The phase II trial enrolled 163 patients with stage IIIB/IV NSCLC who had received 1 or 2 prior treatments. Patients were randomly assigned to treatment with plinabulin plus docetaxel or docetaxel alone. Docetaxel was dosed at 75 mg/m2 across all arms on day 1 of a 21-day cycle, and plinabulin (20 or 30 mg/m2) was administered on days 1 and 8.

Durable Responses

Efficacy was reported for the cohort of 105 patients randomized to receive plinabulin at 30 mg/m2 plus docetaxel or docetaxel alone. In this group, the doublet led to a median overall survival of 8.7 months, vs 7.5 months with docetaxel alone. The difference of 1.2 months failed to meet statistical significance.

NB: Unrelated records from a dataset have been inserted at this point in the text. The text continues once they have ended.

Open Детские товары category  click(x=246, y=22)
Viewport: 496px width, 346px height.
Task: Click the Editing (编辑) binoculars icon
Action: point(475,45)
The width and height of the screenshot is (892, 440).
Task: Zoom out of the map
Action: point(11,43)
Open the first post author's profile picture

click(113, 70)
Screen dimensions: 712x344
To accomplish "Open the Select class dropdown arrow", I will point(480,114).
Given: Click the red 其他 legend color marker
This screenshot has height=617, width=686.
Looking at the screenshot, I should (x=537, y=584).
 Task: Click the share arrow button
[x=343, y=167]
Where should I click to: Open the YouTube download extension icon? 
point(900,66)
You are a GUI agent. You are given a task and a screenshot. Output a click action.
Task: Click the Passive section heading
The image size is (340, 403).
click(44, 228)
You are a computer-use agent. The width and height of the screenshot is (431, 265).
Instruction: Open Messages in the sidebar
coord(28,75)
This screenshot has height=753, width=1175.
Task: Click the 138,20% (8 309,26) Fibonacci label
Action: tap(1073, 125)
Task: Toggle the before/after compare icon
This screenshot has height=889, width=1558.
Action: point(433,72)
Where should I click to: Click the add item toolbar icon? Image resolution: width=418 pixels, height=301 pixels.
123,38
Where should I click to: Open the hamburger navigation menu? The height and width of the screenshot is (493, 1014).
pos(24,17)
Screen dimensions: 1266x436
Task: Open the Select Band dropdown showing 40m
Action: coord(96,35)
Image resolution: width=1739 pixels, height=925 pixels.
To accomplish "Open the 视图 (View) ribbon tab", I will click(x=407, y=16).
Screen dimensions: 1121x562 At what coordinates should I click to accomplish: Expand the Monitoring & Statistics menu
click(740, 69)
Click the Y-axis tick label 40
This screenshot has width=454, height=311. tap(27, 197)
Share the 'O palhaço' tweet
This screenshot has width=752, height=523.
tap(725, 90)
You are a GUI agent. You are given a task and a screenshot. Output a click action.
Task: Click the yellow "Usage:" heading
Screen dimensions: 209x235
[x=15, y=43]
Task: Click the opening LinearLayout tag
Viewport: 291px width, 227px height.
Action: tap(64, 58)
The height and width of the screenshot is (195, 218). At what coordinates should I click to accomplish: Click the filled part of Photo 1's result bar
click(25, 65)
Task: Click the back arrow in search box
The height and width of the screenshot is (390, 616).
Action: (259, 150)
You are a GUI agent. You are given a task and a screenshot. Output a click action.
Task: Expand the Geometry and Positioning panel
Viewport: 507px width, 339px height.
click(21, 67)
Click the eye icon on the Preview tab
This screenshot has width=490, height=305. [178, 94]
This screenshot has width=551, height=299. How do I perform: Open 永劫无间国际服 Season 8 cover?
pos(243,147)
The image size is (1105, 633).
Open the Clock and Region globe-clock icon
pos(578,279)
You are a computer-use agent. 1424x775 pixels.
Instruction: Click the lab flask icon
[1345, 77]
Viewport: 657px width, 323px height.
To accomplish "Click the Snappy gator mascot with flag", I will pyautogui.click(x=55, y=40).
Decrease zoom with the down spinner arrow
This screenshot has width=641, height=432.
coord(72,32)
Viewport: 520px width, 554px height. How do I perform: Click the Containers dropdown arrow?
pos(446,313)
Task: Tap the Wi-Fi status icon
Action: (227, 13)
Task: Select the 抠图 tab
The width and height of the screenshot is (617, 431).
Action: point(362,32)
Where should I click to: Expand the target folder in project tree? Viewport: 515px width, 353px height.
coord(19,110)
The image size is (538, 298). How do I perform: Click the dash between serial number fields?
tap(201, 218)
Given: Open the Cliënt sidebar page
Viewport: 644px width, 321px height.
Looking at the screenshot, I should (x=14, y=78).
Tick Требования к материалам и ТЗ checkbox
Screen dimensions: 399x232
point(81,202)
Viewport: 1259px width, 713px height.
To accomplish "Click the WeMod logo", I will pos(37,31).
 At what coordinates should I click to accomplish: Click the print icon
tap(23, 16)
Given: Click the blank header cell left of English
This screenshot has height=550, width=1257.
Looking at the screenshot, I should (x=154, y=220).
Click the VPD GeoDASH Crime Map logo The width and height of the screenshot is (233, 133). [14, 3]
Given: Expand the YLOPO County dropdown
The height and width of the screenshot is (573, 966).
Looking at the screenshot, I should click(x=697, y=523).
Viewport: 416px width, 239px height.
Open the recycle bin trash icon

In contrast to these modest outcomes, the median duration of response was greatly improved, from 1.5 months with docetaxel alone to 12.7 months with the addition of plinabulin—a statistically significant 11.2-month difference in response duration (P < .05).

“We saw very encouraging activity for plinabulin in patients with measurable lung disease,” Dr. Mita said. “In addition to durable responses, there was an extended survival benefit of approximately 5 months in these patients.”

In this subset of 76 patients, median overall survival was 11.3 months, vs 6.7 months with docetaxel alone, although the difference of 4.6 months did not meet statistical significance (P = .29) “due to small numbers,” suggested Dr. Mita. The duration of response was 12.7 months vs 1.0 months, respectively, which was statistically significant (P < .05). Objective response rates were 18.4% and 10.5%, respectively, and median progression-free survival was 3.7 and 2.9 months.

Toxicity

Adverse events that appeared to be exacerbated by plinabulin included diarrhea, nausea, vomiting, headache, dizziness, and hypertension. However, the vast majority of these side effects were mild, transient, and responded to dose reduction to 20 mg/m2.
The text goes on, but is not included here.